** Start Exercise input **
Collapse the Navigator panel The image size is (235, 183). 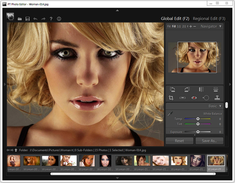(220, 26)
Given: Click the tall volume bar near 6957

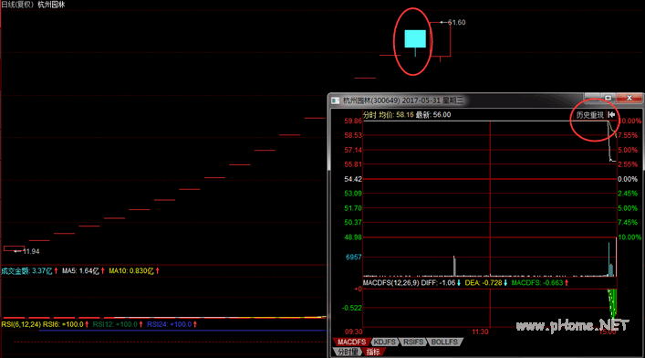Looking at the screenshot, I should pyautogui.click(x=454, y=266).
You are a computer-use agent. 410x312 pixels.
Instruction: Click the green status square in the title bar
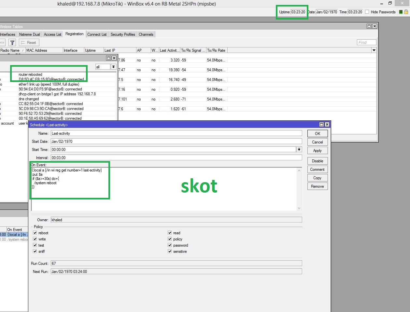click(x=401, y=12)
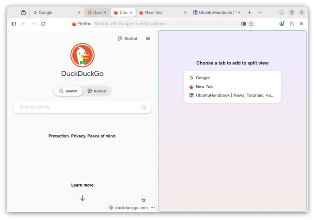Screen dimensions: 315x220
Task: Close the New Tab tab
Action: [x=185, y=13]
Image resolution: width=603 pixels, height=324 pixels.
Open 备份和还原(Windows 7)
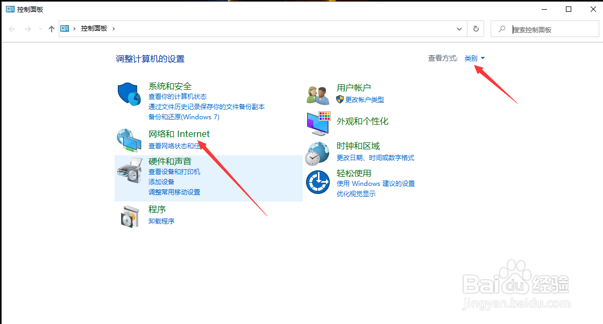click(x=184, y=117)
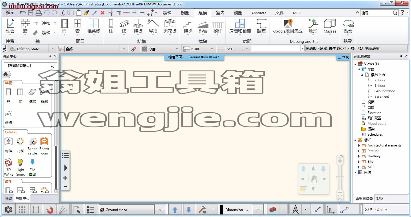Image resolution: width=411 pixels, height=217 pixels.
Task: Switch to the 室內 ribbon tab
Action: click(x=220, y=13)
** End Exercise input **
Task objective |
Arrange everything from the row that contains "You are a computer-use agent. 410x312 pixels." down to the row that contains "Action: [x=185, y=13]" as a numbered list, skipping any blank lines and leaving out the pictures.

Answer to this exercise |
1. You are a computer-use agent. 410x312 pixels.
2. Instruction: Click the green status square in the title bar
3. click(x=401, y=12)
4. Screen dimensions: 315x220
5. Task: Close the New Tab tab
6. Action: [x=185, y=13]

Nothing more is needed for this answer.